What better way to start my Book of the Week Club than with a book about how to read books? I know of no better book that Mortimer Adler’s classic “How to Read a Book.”
I read Adler’s book in about 10 days but it can totally be read in a week if you get one of those easier weeks without deadlines outside your normal homeschool routine. Translation: no canning projects or publishing deadlines and then it can be done in a week.
Adler posits that a book can be read on four different levels:
- At the most basic level, one must know how to read – the mechanics of putting letters into words that make sense, reading a full sentence, understanding, and moving on to the next. Repeat until you have reached the end of your reading goal for the day.
- A quick glance at a book should tell you if it is worth your time.
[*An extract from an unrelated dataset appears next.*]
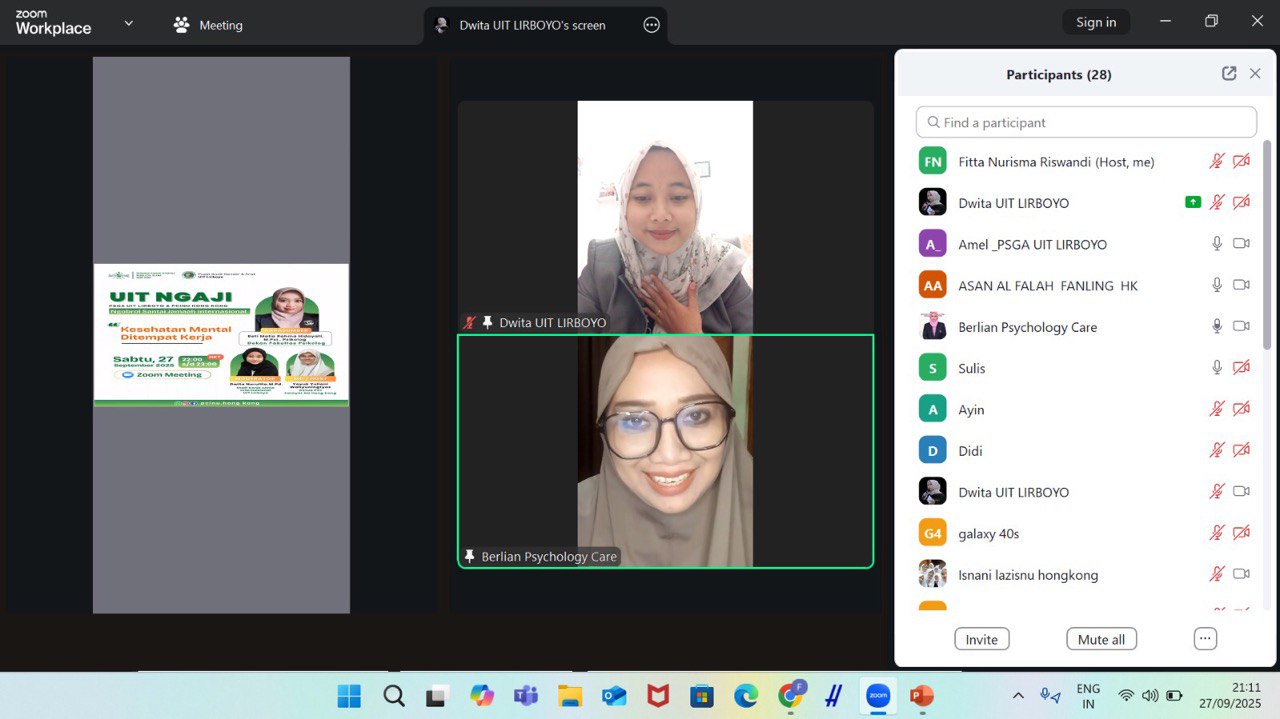Close the Participants panel

[1255, 74]
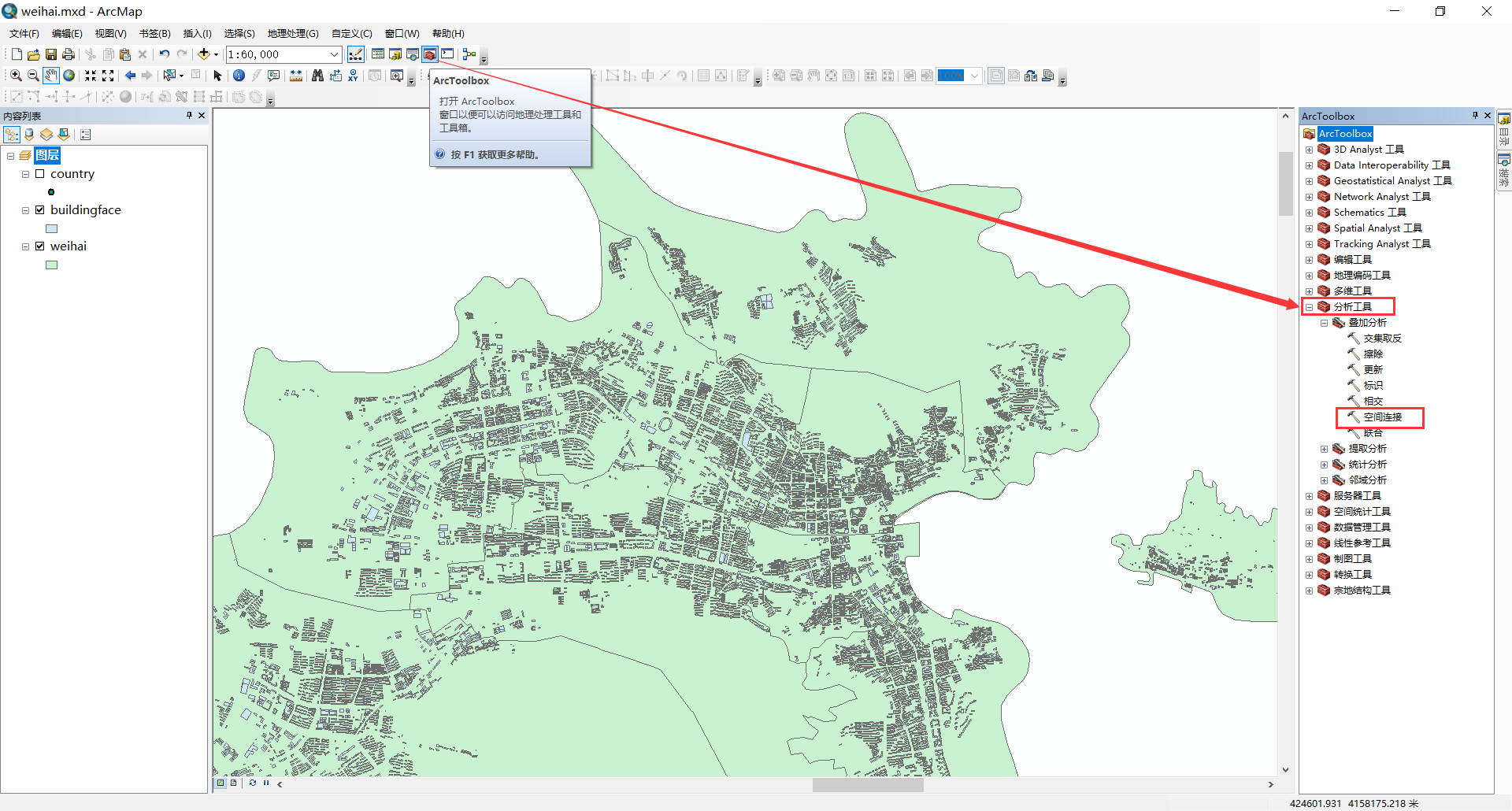The height and width of the screenshot is (811, 1512).
Task: Open the Measure ruler tool
Action: [296, 76]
Read the title, the name of the author and the reviews and text on the jacket of the book. If that does not intrigue you, you will probably not care to read it. Your next step would be to read the Introduction, usually done by the author, or, if there is such a section, the “How to Use this Book” section. It will give you so much information you can use to make your decision. All this can be done in less than 5 minutes, which can spare you hours and days in the long run.
- Once you decide a book is worth your time, level three reading starts. This is the most important way in which to read a book. I am not sure that every book you read should be approached this way, but you can read Adler’s suggestions and make your own version of his way. I usually like to read with a pen or highlighter nearby, so I can underline certain things I find important or beautiful.
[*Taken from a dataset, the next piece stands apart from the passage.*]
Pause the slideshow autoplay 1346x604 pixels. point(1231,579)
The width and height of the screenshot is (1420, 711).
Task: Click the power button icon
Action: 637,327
- Synoptical reading goes beyond reading individual books. It’s when you read a series of books which all deal with the same subject. Let’s say you are teaching modern history to your child and now you must select titles for him to read about World War II. You come up with a list and you read them all – they have the same subject, treated in different ways. Some may be fiction, others nonfiction, some will be autobiographical, others will deal with only one particular battle etc. At the end of the reading, you will have accumulated a wealth of information about WWII from different sources and you can sit down and write about these books and how they tackle the topic.
As you can see, the most important way to read a book happens at Level 3. It would be hard to explain Adler’s technique of Level 3 reading in just a few sentences. So get the book from your local library or from Amazon and enjoy.